Nice!!! Congrats in tracking down that outlane problem! Looking forward to the rule set. That should help BorgDog with the virtual table, too. Good luck with the final fix!!!

#104 8 years ago

Holy poo! That's gotta be a better write-up than the manual! Fantastic work, Pecos! The visuals really help, too!

#114 8 years ago

Congrats on the playable pin! Thanks for the video and explanation of rules. Sounds like a fun game! You've really done an honorable job with all the restoration and documentation, Pecos! Ted Zale would be proud!

#115 8 years ago

P.S. Good luck trouble-shooting that special/credit counter.

1 week later
#117 8 years ago
Quoted from Pecos:

Mylar playfield protectors without the stick-um.

Huh! Those look great! I like the fact that they're not wed to the playfield. Nice install. I might need to grab a few of these for some of my machines.

Although...

Quoted from Pecos:

You MUST keep all dirt and grit out from under the Mylar or the playfield will wear faster, not slower.

...this made me wonder if, perhaps, mylar WITH adhesive would work better at keeping the area under the pops clean and protected, as it would not allow dirt/movement/friction underneath the mylar.
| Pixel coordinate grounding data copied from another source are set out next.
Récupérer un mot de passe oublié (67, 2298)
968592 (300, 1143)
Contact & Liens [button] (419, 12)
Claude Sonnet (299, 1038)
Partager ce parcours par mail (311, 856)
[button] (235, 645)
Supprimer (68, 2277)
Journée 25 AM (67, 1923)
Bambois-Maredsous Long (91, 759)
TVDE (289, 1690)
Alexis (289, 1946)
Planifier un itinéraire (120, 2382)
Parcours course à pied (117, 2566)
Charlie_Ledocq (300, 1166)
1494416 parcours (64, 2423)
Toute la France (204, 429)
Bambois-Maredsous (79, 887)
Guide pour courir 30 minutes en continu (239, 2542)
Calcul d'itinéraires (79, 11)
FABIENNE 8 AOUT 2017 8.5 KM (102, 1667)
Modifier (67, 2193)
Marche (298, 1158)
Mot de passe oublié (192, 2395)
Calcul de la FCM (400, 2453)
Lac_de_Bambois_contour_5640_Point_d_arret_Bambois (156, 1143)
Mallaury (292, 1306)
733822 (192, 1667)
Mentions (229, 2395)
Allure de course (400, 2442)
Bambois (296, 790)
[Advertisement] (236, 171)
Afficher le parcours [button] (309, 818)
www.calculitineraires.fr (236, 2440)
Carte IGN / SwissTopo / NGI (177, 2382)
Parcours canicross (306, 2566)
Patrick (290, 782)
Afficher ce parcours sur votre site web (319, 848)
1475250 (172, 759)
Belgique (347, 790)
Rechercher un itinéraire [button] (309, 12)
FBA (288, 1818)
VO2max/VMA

Although (again), I guess you run the risk of your adhesive mylar becoming cloudy and not being able to remove it.

*sigh* Such a double-edged sword.

Does anyone have experience with both? Do you know how long it takes for adhesive mylar to wear? Do you have much trouble with the non-adhesive mylar tearing up the playfield surface due to dirt? How often do you clean the PF to keep the non-adhesive mylar trouble-free?

SO MANY QUESTIONS!

Thanks for the food for thought, Pecos.

#120 8 years ago
Quoted from polyacanthus:

I was advised to use the adhesive rather than the non-adhesive due to the trapping dirt underneath issue.

Quoted from bingopodcast:

I've used both and no longer use the non-adhesive type due to the dirt trapping issue.
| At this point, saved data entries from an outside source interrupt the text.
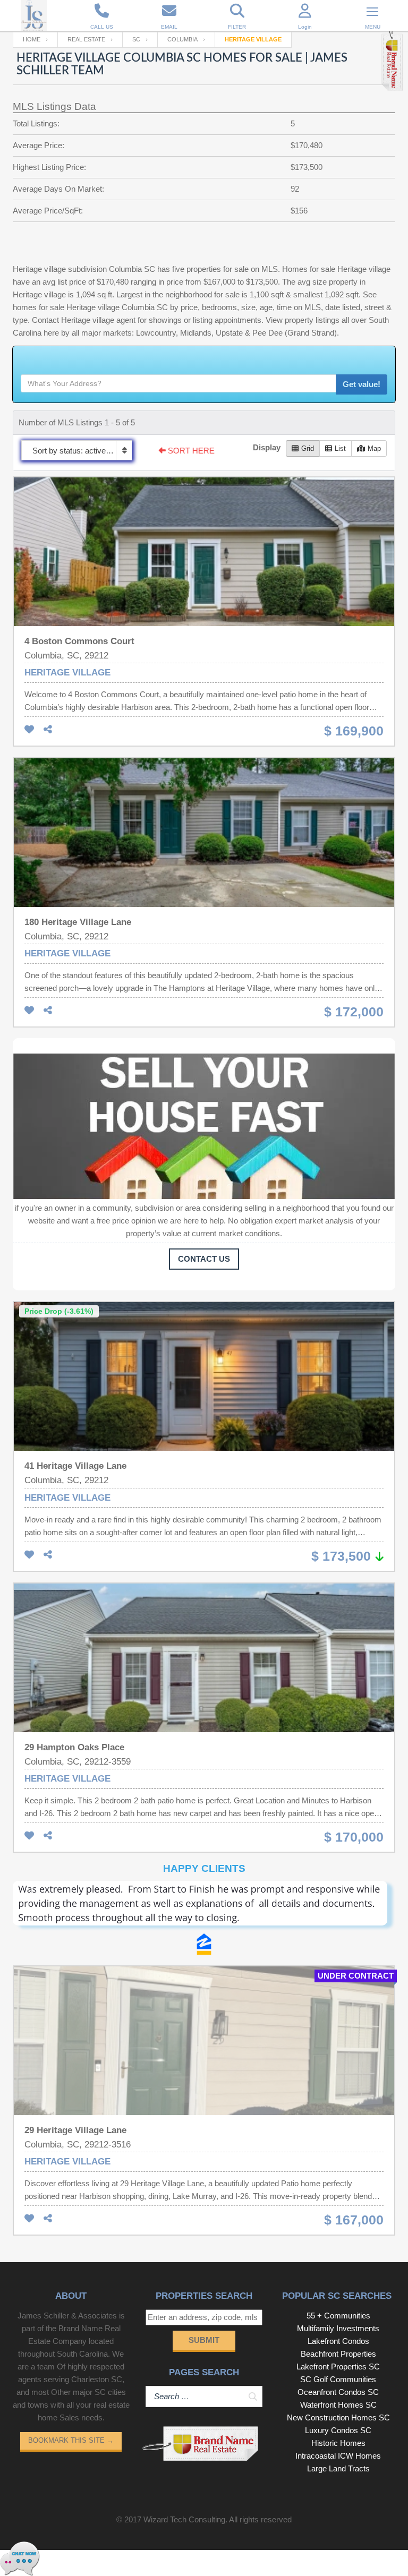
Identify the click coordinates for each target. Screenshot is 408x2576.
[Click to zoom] (204, 1907)
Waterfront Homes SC (338, 2404)
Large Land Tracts (338, 2468)
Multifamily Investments (338, 2328)
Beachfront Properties (338, 2353)
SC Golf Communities (338, 2379)
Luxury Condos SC (338, 2430)
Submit (204, 2339)
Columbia (182, 39)
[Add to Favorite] (29, 730)
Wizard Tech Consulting (184, 2519)
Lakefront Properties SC (338, 2366)
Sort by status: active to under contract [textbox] (82, 450)
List (340, 448)
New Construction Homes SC (338, 2417)
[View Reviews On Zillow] (204, 1944)
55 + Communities (338, 2315)
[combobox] (76, 450)
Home (31, 39)
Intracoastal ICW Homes (338, 2455)
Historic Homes (338, 2442)
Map (374, 448)
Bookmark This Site (71, 2440)
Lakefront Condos (338, 2341)
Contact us (204, 1258)
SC (136, 39)
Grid (307, 448)
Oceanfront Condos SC (338, 2392)
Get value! (361, 384)
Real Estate (86, 39)
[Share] (48, 730)
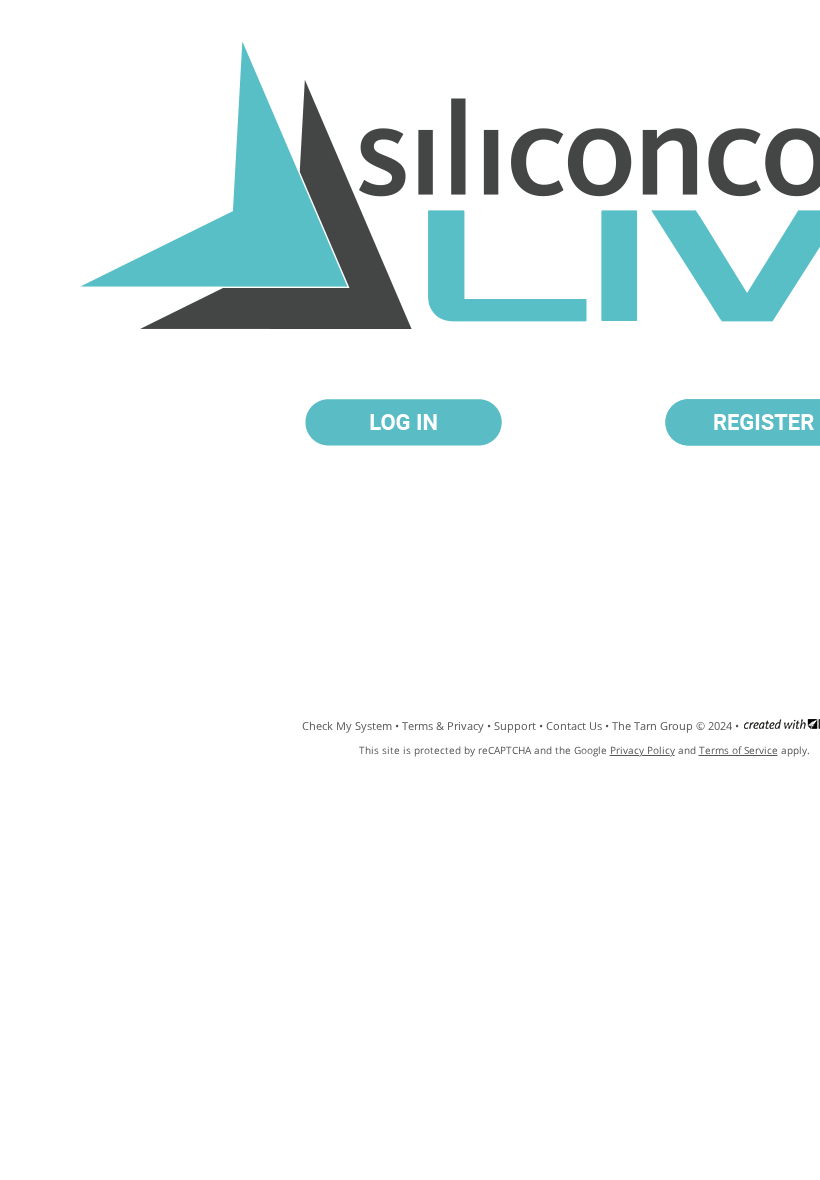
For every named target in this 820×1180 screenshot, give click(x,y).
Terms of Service (738, 750)
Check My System (347, 725)
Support (515, 725)
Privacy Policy (642, 750)
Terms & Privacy (443, 725)
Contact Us (574, 725)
Pecos! You're my play-tester! I'll be haranguing you for non-adhesive updates in the months to com.

#126 8 years ago
Quoted from bingopodcast:

Rubber cement will likely be unevenly aplied, due to its nature, and will therefore still have the undesired effect of trapping dirt.

I'm gonna respectfully doubt this claim. You know I've got love for ya, BingoPodcast, but rubber cement is actually a really great FLAT adhesive for working with craft projects, like paper. Try gluing a couple substrates together with Elmers white glue and then again with rubber cement. With rubber cement you get none of that unsightly beading-up of the glue or worbling of the paper, like you get with the Elmers. Because of that, I'd IMAGINE (again, I've never tried it) that you could apply the rubber cement pretty thin and evenly (even without thinning it) and it would lay pretty darn flat. Now, I make no claims to it's transparency(would it look like you had a film of something in front of the artwork?), archival quality(would it do anything adverse to the artwork/playfield over time?), or ability to be removed without taking some screen-printed art along with it, but I have a feeling this rubber cement theory has a fighting chance of working-out.
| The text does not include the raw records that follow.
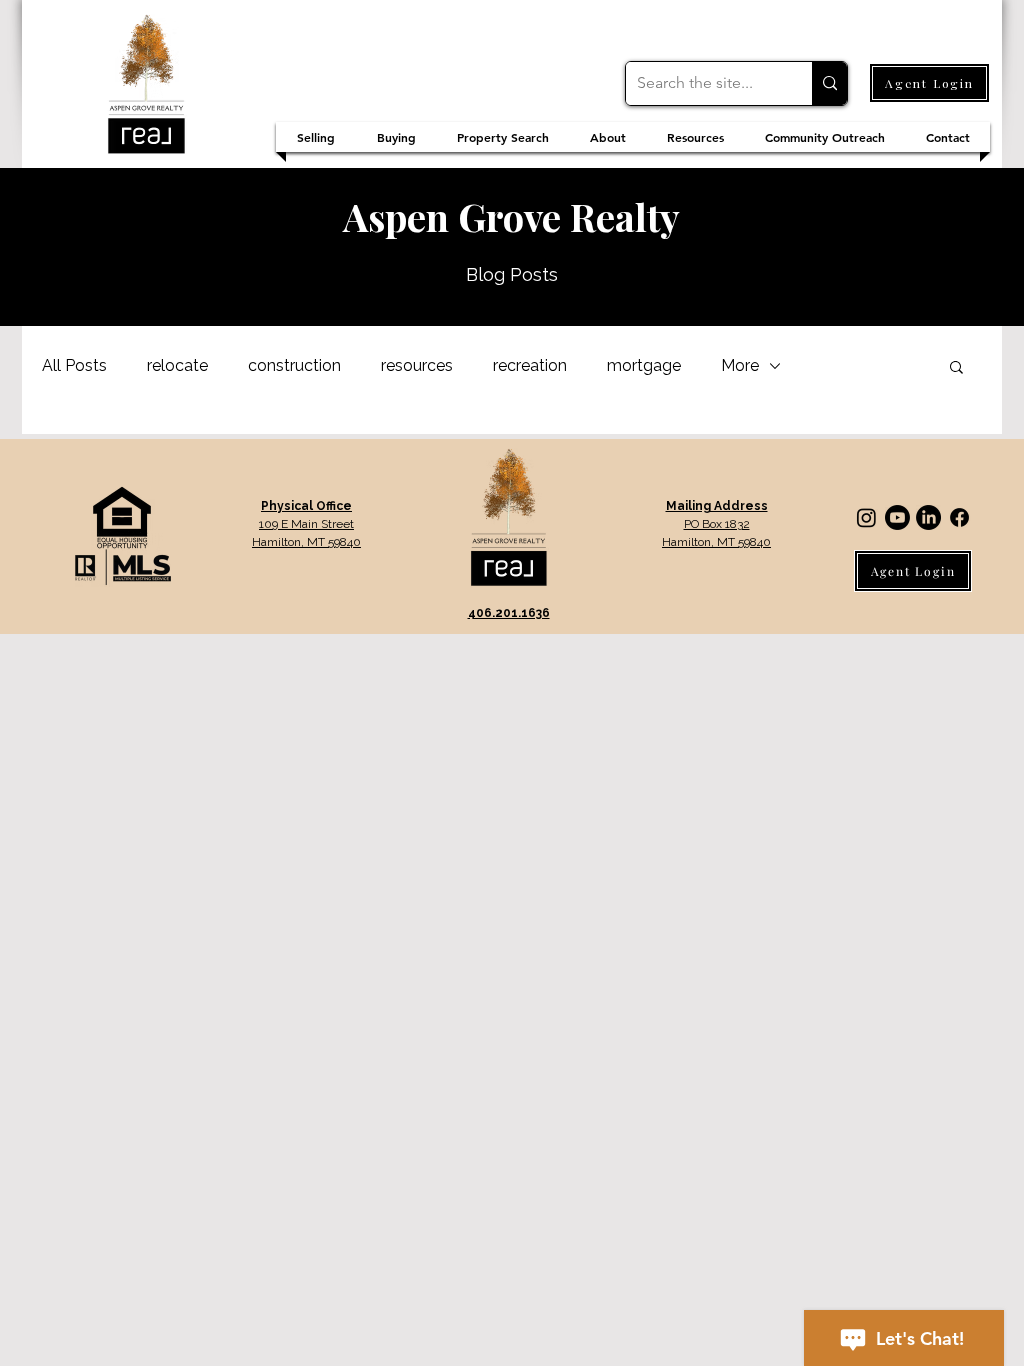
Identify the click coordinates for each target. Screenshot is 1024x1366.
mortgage (644, 365)
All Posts (74, 365)
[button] (956, 368)
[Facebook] (959, 517)
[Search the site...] (829, 83)
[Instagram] (866, 517)
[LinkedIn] (928, 517)
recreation (530, 365)
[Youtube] (897, 517)
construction (294, 365)
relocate (177, 365)
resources (417, 365)
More (740, 365)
Pecos, please keep us updated if you decide to move forward with this thought.

Quoted from polyacanthus:

I was advised to use the adhesive rather than the non-adhesive due to the trapping dirt underneath issue.

Quoted from bingopodcast:

I've used both and no longer use the non-adhesive type due to the dirt trapping issue.

Quoted from MikeO:

Gottlieb games came with non adhesive style and I have games where the art under the pops has survived tens of thousands of games with no wear.

This is so interesting. I'm genuinely curious about this issue, since I'll likely be forced into this same decision-making process soon. Poly and Bingo, have you ever experienced the non-adhesive dirt-trapping becoming an issue first-hand?

1 month later
#132 7 years ago
Quoted from Pecos:

the thumper bumper Mylar protector experiment

Cool! Thanks for documenting this, Pecos!